When he entered the circa 1920s building, “it was horrible. There were still papers all over the place. Water infiltration on the exterior walls.” But three years and about $12 million later, he had created high-quality housing and added life to a key corner of the city.

In Reynoldstown, Chris Appleton is trying something different. In early February, WonderRoot, the arts nonprofit he co-founded and directs, inked a lease with APS for the 50,000-plus-square-foot former Hubert Elementary School on Memorial Drive. In two years, Appleton says, artists will pass each other in the second floor hallways of the 90-year-old building as they walk to classrooms-turned-studios filled with natural sunlight. Forty-five spots are available and 280 artists or groups have already applied for space.

Compared to A.D. Williams, Hubert is move-in ready. Sure, the pipes are galvanized, some asbestos sits undisturbed here and there, and some walls need paint, but the building’s bones are secure. On the first floor, next to a gym that still features the old billboard, residents and activists will be able to talk over coffee and pastries in an on-site restaurant and gathering space. A new 2,000-square-foot gallery built on top of the old boiler room will house exhibits; bands will play down below. The estimated $3.5 million project is set to begin fundraising soon.

Several years ago, the school system contracted with two real estate firms to market surplus properties that didn’t sell during the down economy. Last year, as the market improved, APS stepped up its efforts to unload several properties, including two historic schools located in Adair Park and Chosewood Park.
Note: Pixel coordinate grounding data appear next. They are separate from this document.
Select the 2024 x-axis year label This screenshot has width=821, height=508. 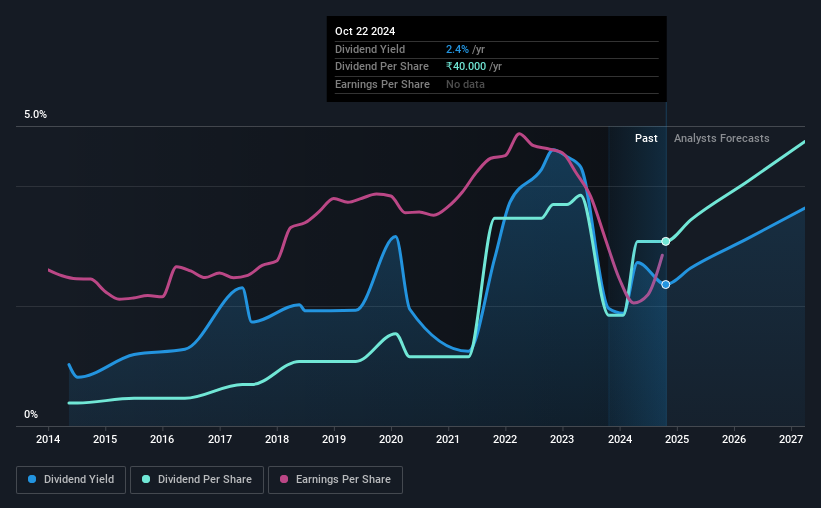(620, 439)
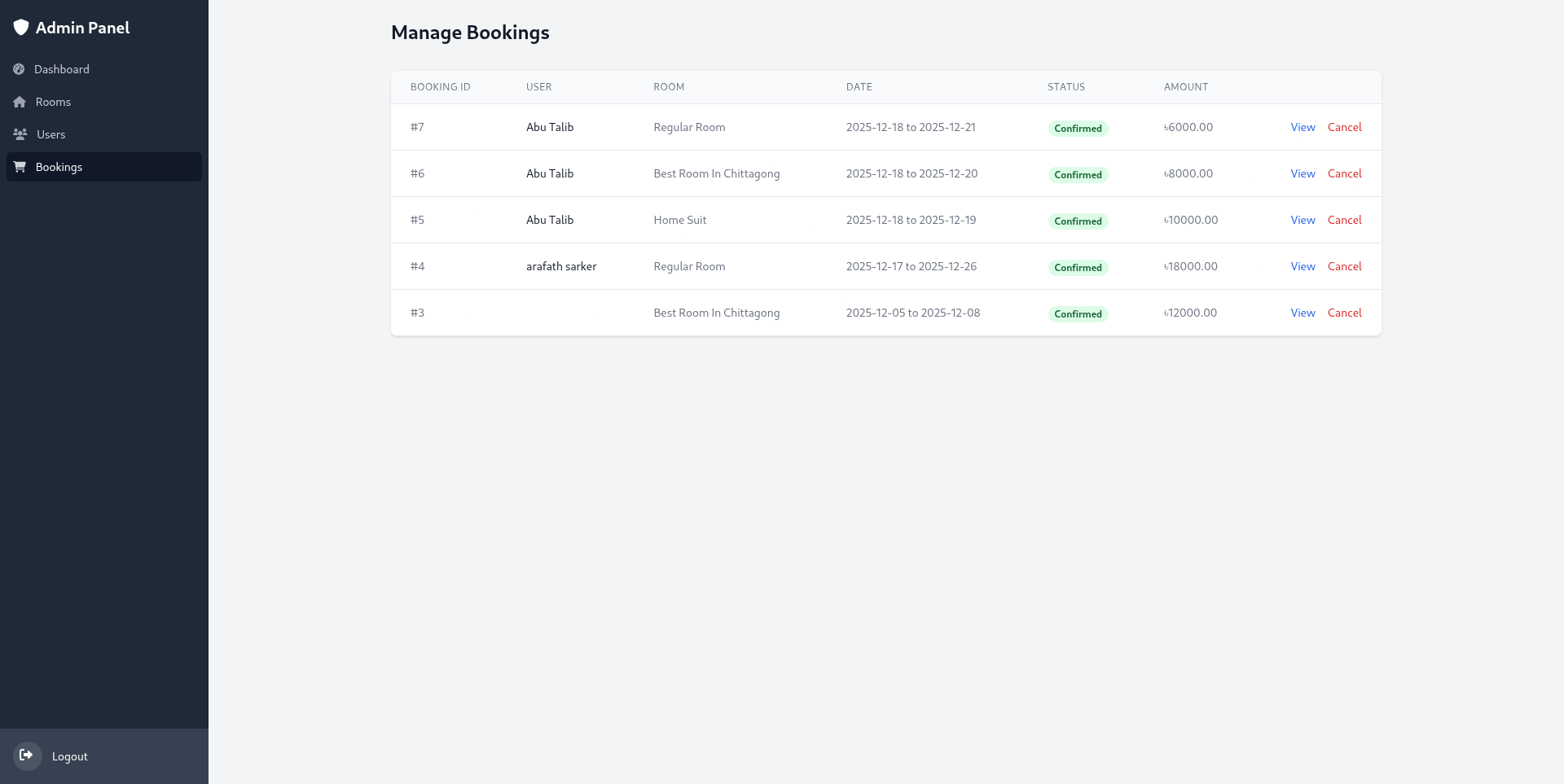The width and height of the screenshot is (1564, 784).
Task: Click the Users group icon
Action: (x=20, y=134)
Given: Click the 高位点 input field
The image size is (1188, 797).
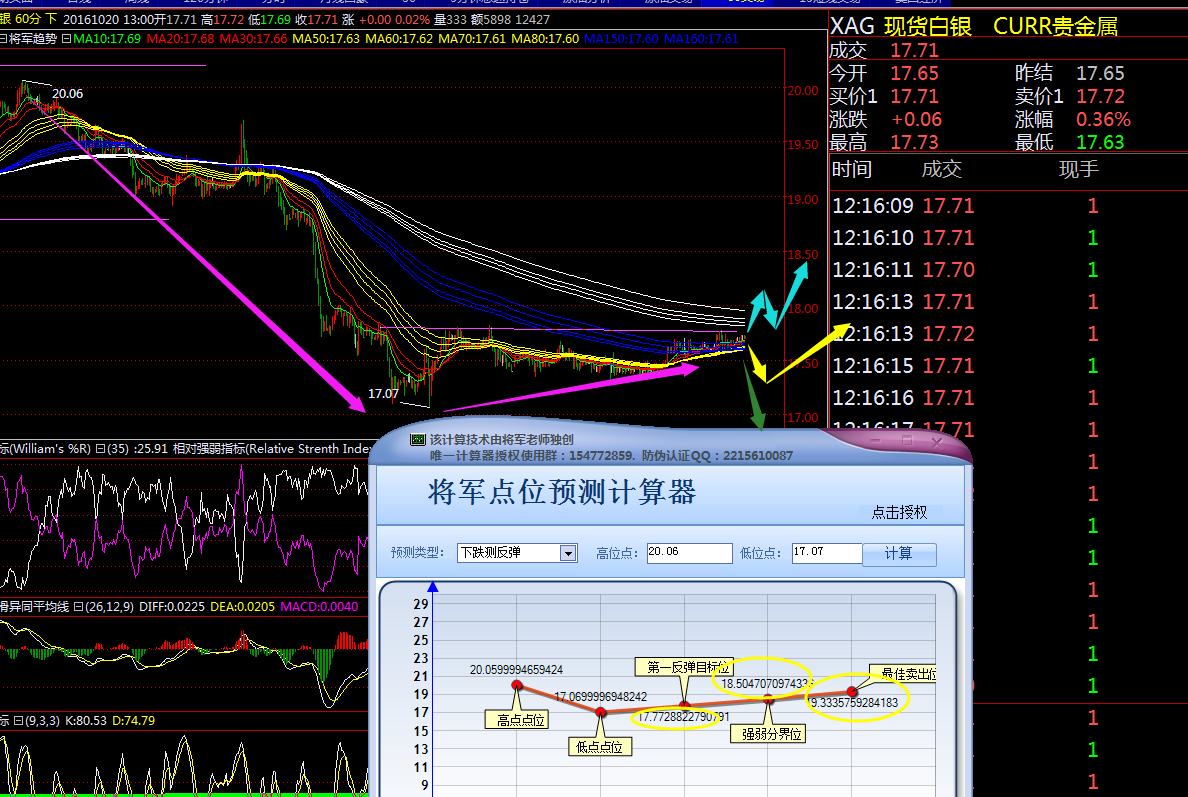Looking at the screenshot, I should coord(689,553).
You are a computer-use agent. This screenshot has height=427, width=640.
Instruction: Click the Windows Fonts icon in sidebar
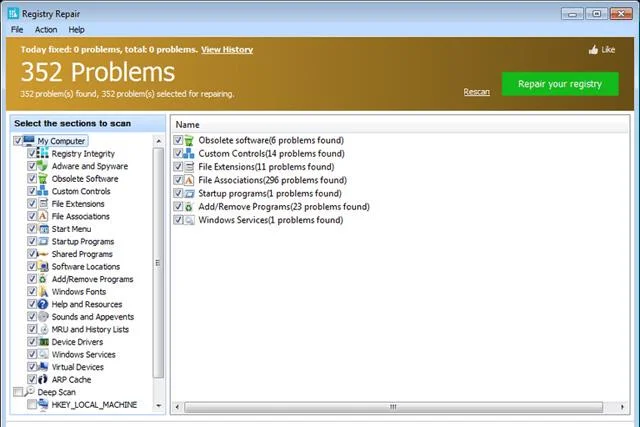click(43, 291)
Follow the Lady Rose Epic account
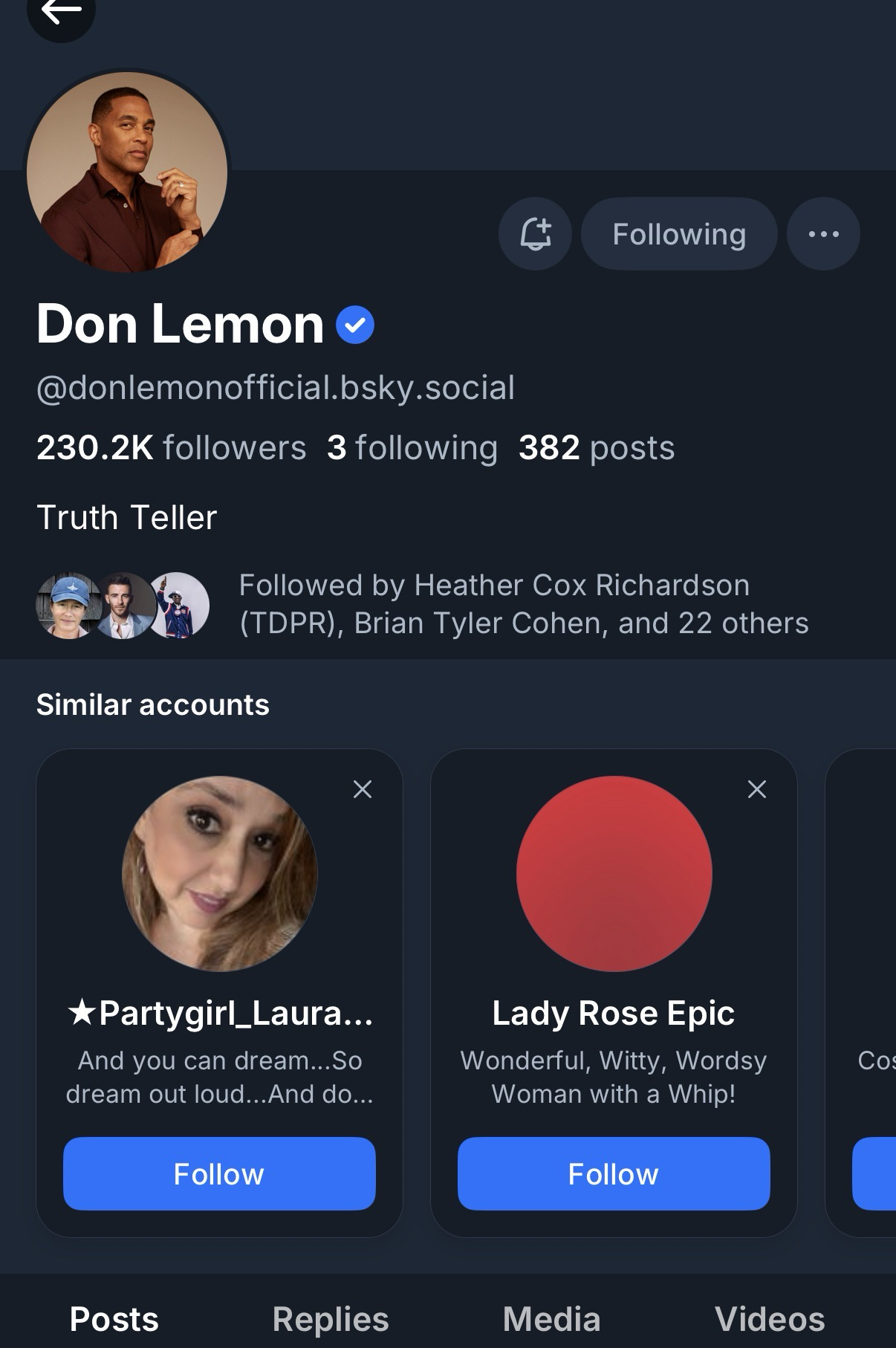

Other properties are currently being shown by APS officials.

A political dispute between APS and Mayor Kasim Reed has slammed the brakes on the school system’s ability to transfer the deeds to the interested buyers. The stalemate has led neighborhood residents to demand the mayor hand over the deeds and sparked a debate among members of the Atlanta City Council over which approach will best resolve the issue. On Monday, the City Council approved a Reed-supported proposal by Councilmembers Joyce Sheperd and Kwanza Hall to find a solution to the entire issue.

Absent political struggles, however, there’s the reality that purchasing or even leasing a building from APS can take time — sometimes more than a developer might care to spend or a nonprofit can afford to wait. It took Appleton more than 27 months to finalize a lease with APS. Campbell first reached out to the school system in October 2012.

Alvah Hardy, the executive director of APS’ facilities services department, says the recent round of property sales have been guided by a strict process that requires system officials to solicit proposals, allow competing developers and nonprofits to present their plan, and gather community input at public meetings.

After all this time, it’s uncertain whether Campbell will move ahead at all. The early February visit left the TV producer frustrated. While he waited to ink a deal with APS, copper thieves and vandals kept ravaging the building. Re-investing in the facility to make it habitable no longer makes financial sense. He has turned his attention to another vacant school near Westview Cemetery in southwest Atlanta. When he offered to pay $50,000 down and finance the property over time with APS, he says system officials turned him down.

“I’m just one guy who wants to make a difference in the community,” Campbell says. “But I need the support of the school system to do that. And for some realities to sink in. If your property has been sitting there for years and hasn’t improved, make it happen for the community.”